Difficult geological formations or poor quality reserves continue to elevate requirements for injections of gas-fired steam by in-situ projects that heat the bitumen underground into separating from the sand and flowing to the surface, the research agency said. At the same time, the proportion of oilsands production from in-situ projects is on the rise, with total gas use by the thermal projects offsetting reduced burn rates by the most efficient sites.
Only about 20% of Alberta bitumen is within reach of surface mining. Spectacular open pits, worked with jumbo trucks and shovels made on the scale of houses and apartment buildings, are concentrated in a city-sized area of intense development north of Fort McMurray that is readily accessible by road and the focal point of almost all environmental criticism of the industry as “dirty oil.”
Bitumen mining production is forecast to rise to 2 million b/d from 850,000 b/d. But in-situ output is expected to grow faster to 3.3 million b/d from 600,000. As a result, natural gas-burning thermal projects will account for a 60% and growing share of increasing production. The mining share, currently about 60%, will shrink to 40%.
Low natural gas prices have reduced the energy market incentive to improve the efficiency of thermal oilsands plants since 2007. But at the same time the industry faces a potentially steep increase in costs of complying with Alberta environmental regulation that includes steadily rising penalties for emissions of carbon-dioxide blamed for global climate change.
Unless green performance improvements are made, CERI forecasts that annual carbon-dioxide emissions by oilsands production will climb to 159 million metric tons from a current 45 million. The regime includes a little-known but active carbon cap-and-trade system that has been a one-of-a-kind Alberta institution for about five years. Industrial operations that emit more than 100,000 metric tons of carbon dioxide per year and fail to hit reduction targets set by the government must either buy audited carbon credits generated by cleaner industries inside the province or pay a penalty tax.

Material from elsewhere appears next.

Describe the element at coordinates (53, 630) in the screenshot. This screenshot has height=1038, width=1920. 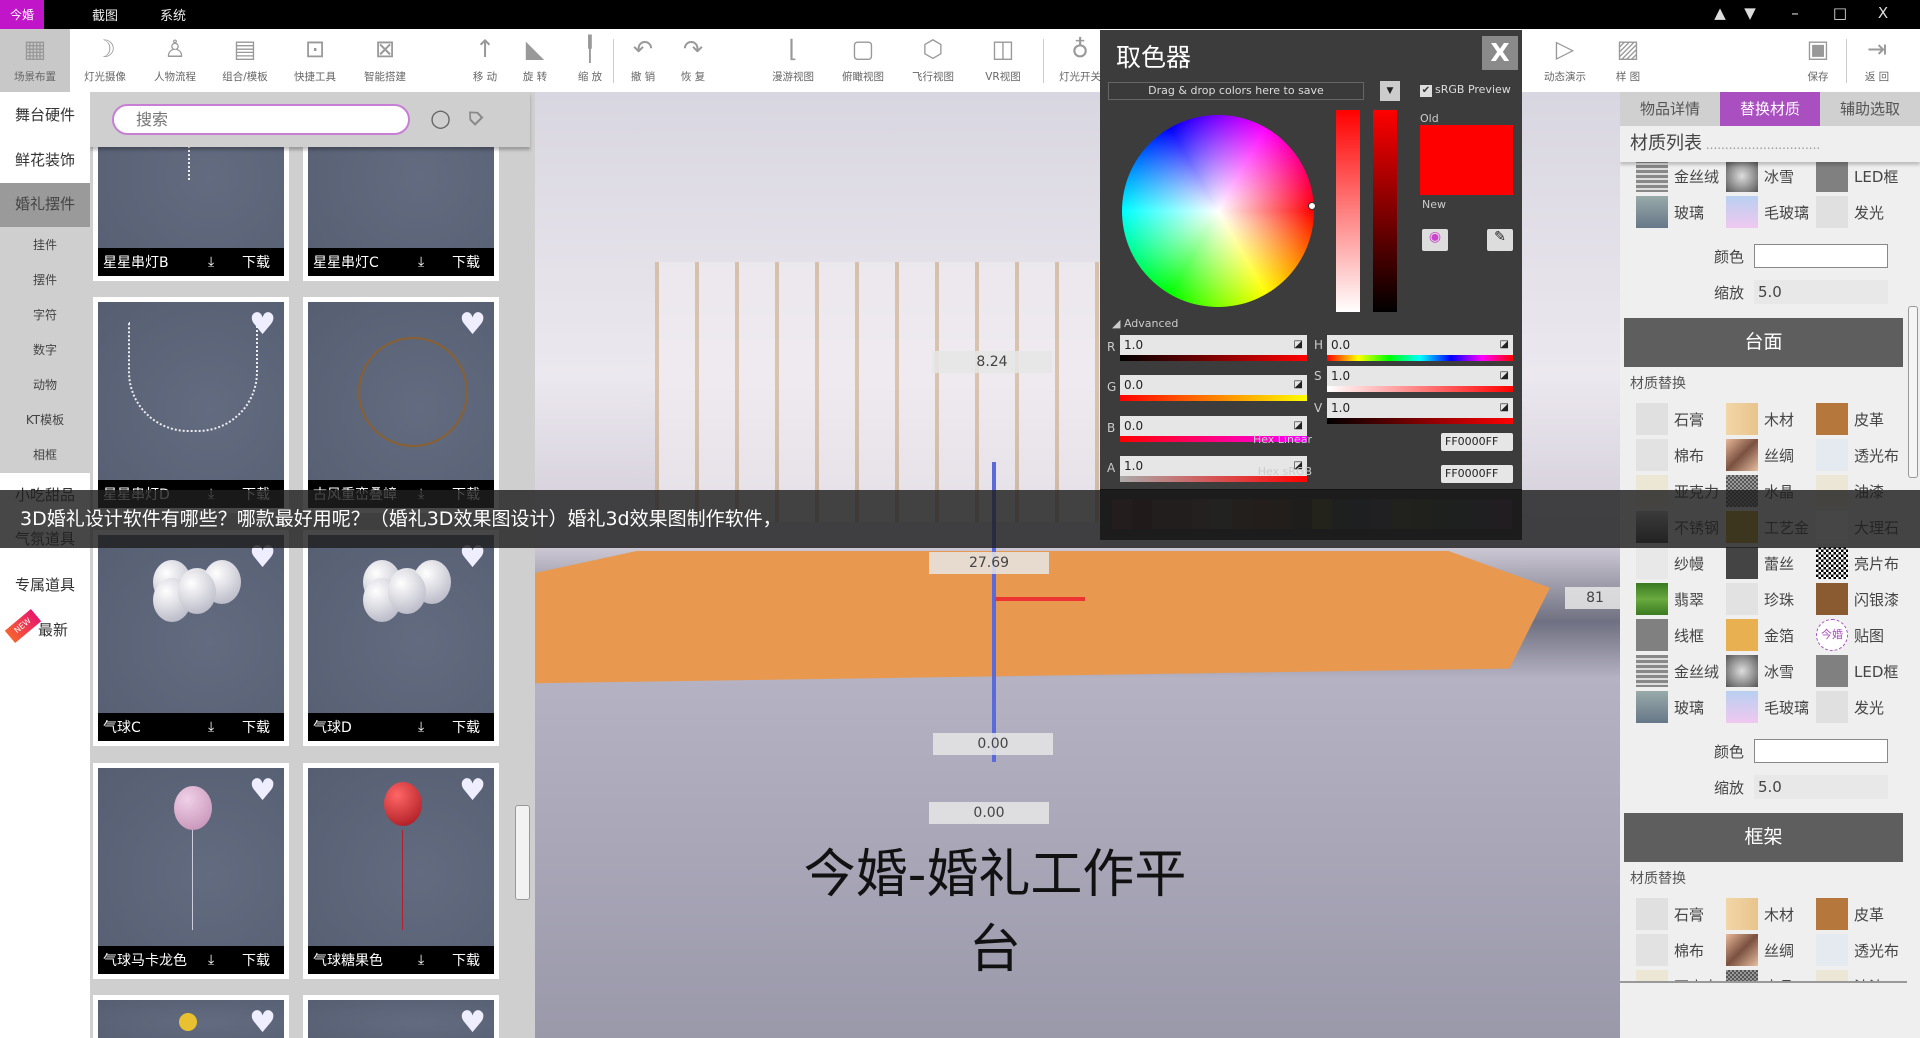
I see `category-newest: 最新` at that location.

The provincial cap-and-trade regime increased the penalty to $20 per metric ton of excess carbon emissions as of 2012 from $15. After this year, the tax is scheduled to increase by 4.5% each year. As of 2011, the green tax collected $257 million and turned the cash over to the Alberta Climate Change and Emissions Management Corp. The venture is a nonprofit agency created by the government with industry veterans at the helm and a mandate to put the money into clean energy projects using cost-sharing deals with investor-owned enterprises.
CERI calls the Alberta carbon control regime “a rather hefty incentive to innovate” that is liable to add up to $200 billion in potential penalties for sticking with the industrial status quo over the next 35 years. The research institute estimates that total, annual oilsands greenhouse-gas emissions compliance costs — plant improvements, carbon credits and the carbon tax — will gradually increase to $12 billion as of 2045 from $747 million in 2011.
But the forecast rewards of oilsands development are so high that not even natural gas and environmental compliance costs are expected to slow down the action significantly.
“The oilsands are highly profitable, and an extremely good investment for oilsands operators, as well as the provincial and federal governments,” CERI said. The Alberta treasury alone is forecast to collect C$1.2 trillion in royalties over the next 35 years. Supply costs for the emerging generation of new projects — including a 10% rate of return on investment, as well as gas and environmental compliance expenses, are estimated to be C$44.75/bbl for in-situ bitumen, C$61.05/bbl for mined bitumen, and C$89.62/bbl for the Alberta industry’s top-of-the-line product of mined bitumen that is fully upgraded to refinery-ready synthetic light oil.